### [Potongan Teks]

- - -

(Panjimas.com) – Bombardir berita soal bom panci ternyata tak begitu saja diterima masyarakat. Di media sosial misalnya, bom panci diolok-olok sebagai bom banci, atau janggalnya ‘teori’ atas bom panci tersebut. Masyarakat tampaknya semakin kritis dan menuntut penjelasan lebih terang ketimbang dan berimbang mengenai wacana terorisme. Persoalan mengenai wacana terorisme sebenarnya bukan saja bermuara di pemerintah, tetapi juga di media massa.
Media yang intens memberitakan seramnya isu terorisme bukan ada begitu saja. Bahkan David L. Altheide (2003) menyebutkan bahwa kecondongan media mengangkat berita yang menakut-nakuti mulai dari soal kriminalitas hingga wabah terinspirasi dari dunia hiburan dan di sisi lain dapat mengalihkan isu dari hal-hal yang mendasar seperti ketimpangan sosial.
Masyarakat berhak untuk kritis terhadap wacana terorisme yang digelontorkan pemerintah dan digaungkan media. Bukan karena kita tak peduli dengan korban-korban terorisme, tetapi justru karena ingin ada lagi korban berjatuhan atas nama ‘terorisme yang dikemas’ ini maka mengritiknya.

- - -

### [Kutipan Baris Data]
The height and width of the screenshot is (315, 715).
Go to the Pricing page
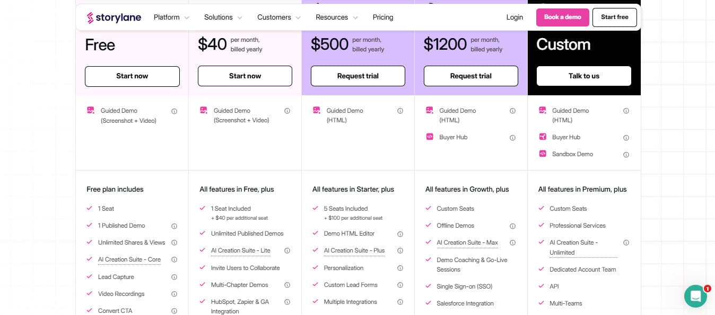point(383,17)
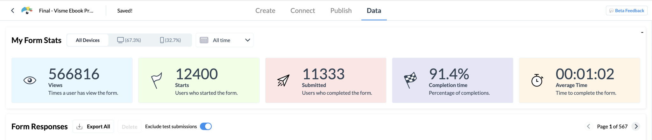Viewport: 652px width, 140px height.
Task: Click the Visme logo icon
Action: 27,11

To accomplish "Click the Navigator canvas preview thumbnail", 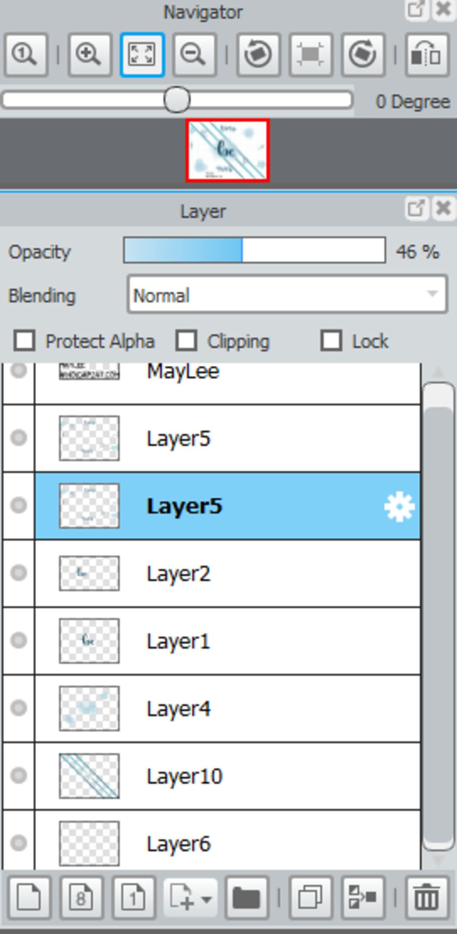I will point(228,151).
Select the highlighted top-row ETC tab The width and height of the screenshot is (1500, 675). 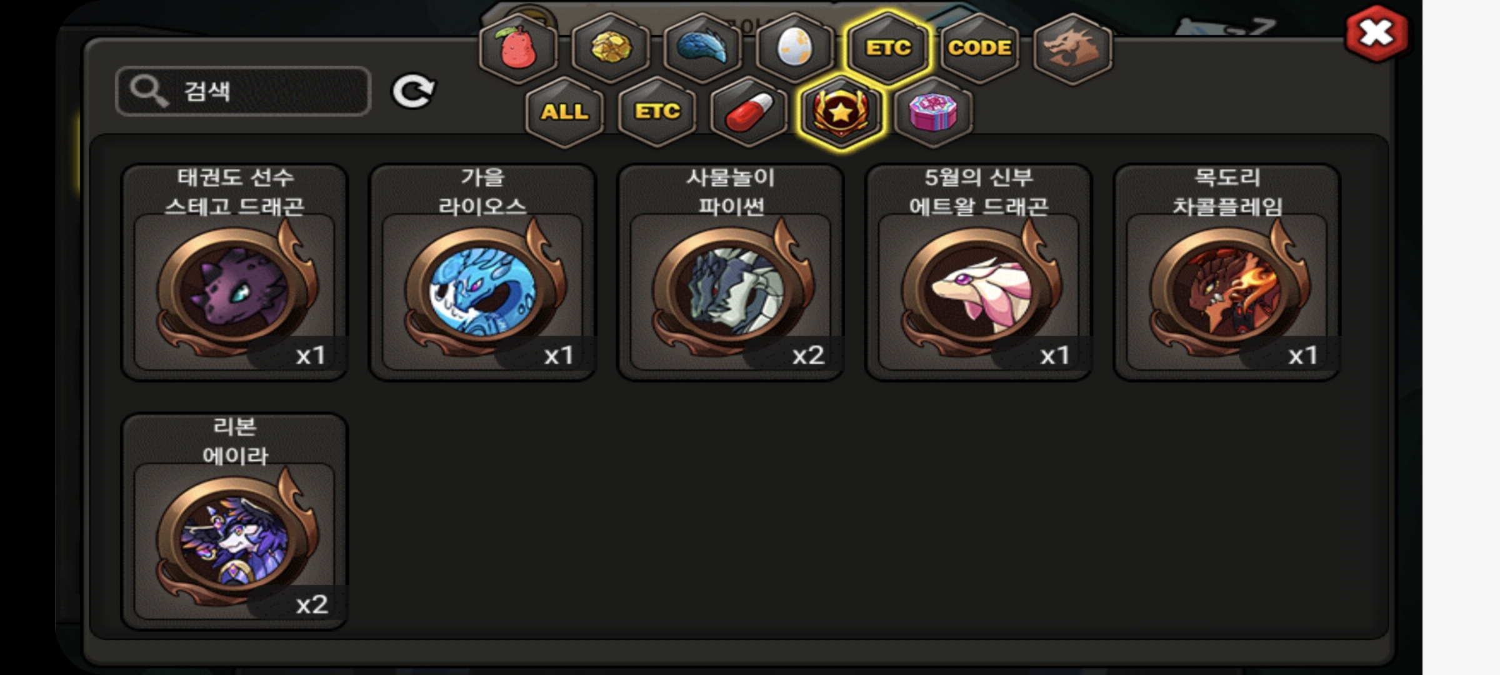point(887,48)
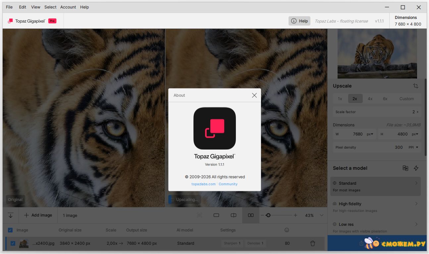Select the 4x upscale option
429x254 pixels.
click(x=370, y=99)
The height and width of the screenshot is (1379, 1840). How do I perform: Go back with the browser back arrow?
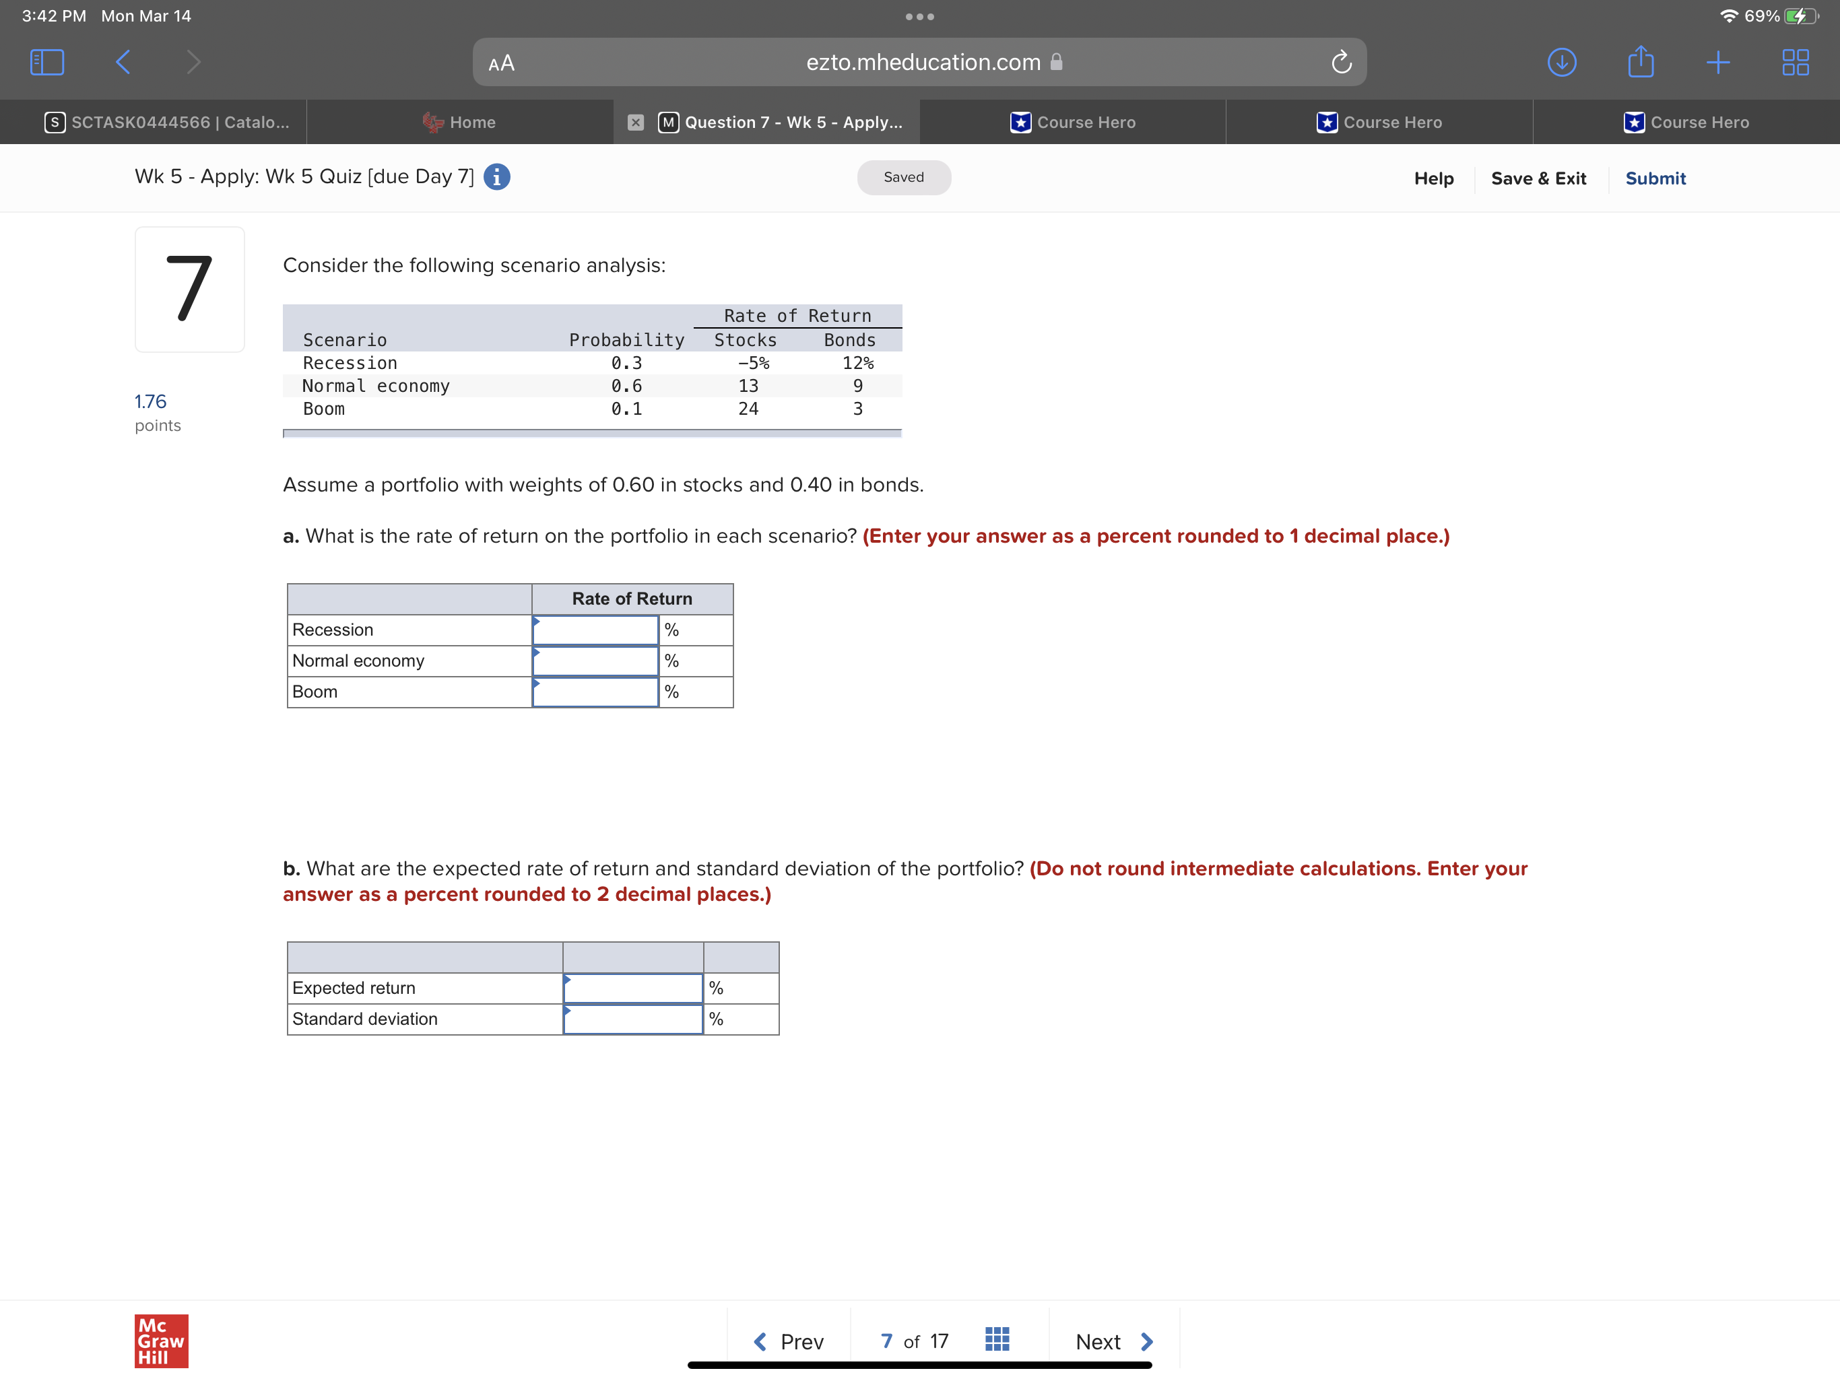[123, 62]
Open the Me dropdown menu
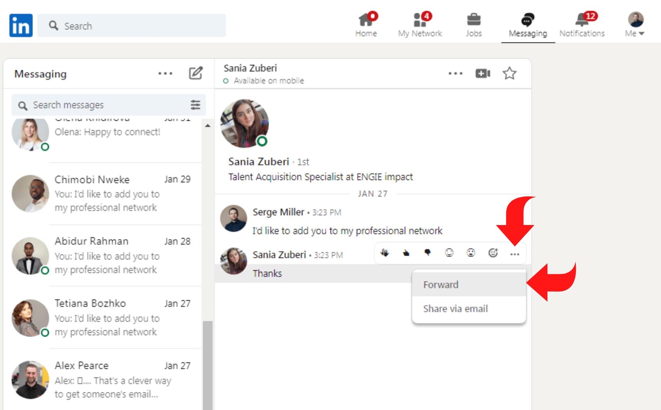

- - -

### [Yang Harus Dikerjakan]
Lanjutkan teks tentang wacana terorisme dan media, mulai setelah kalimat terakhir yang ditampilkan. Baris-baris tersebut tidak berkaitan dengan teks tentang wacana terorisme dan media.

### [Jawaban Latihan Ini]
Cara media mengemas terorisme sudah memang sudah berlebihan. Bombastis, tendensius bahkan ceroboh. Ini bukan di Indonesia saja, tetapi di mana-mana, termasuk di Amerika maupun Eropa. Kita tentu paham ketika dahulu media mengemas terorisme seperti corong, persis seperti yang diinginkan Presiden Bush, maka dunia seolah tersihir ketika AS beserta koalisinya menyerang Afghanistan kemudian atas nama pre-emptive strike menyerang Irak. Dunia dibohongi bahwa di Irak ada Weapons of Mass Destruction (WMD). Wacana terorisme menurut Susan Moeller, penulis buku Packaging Terorism selalu tentang kuasa. “The Packaging of terrorism by Media or government-or even terrorist themselves-is about power. Power over us.”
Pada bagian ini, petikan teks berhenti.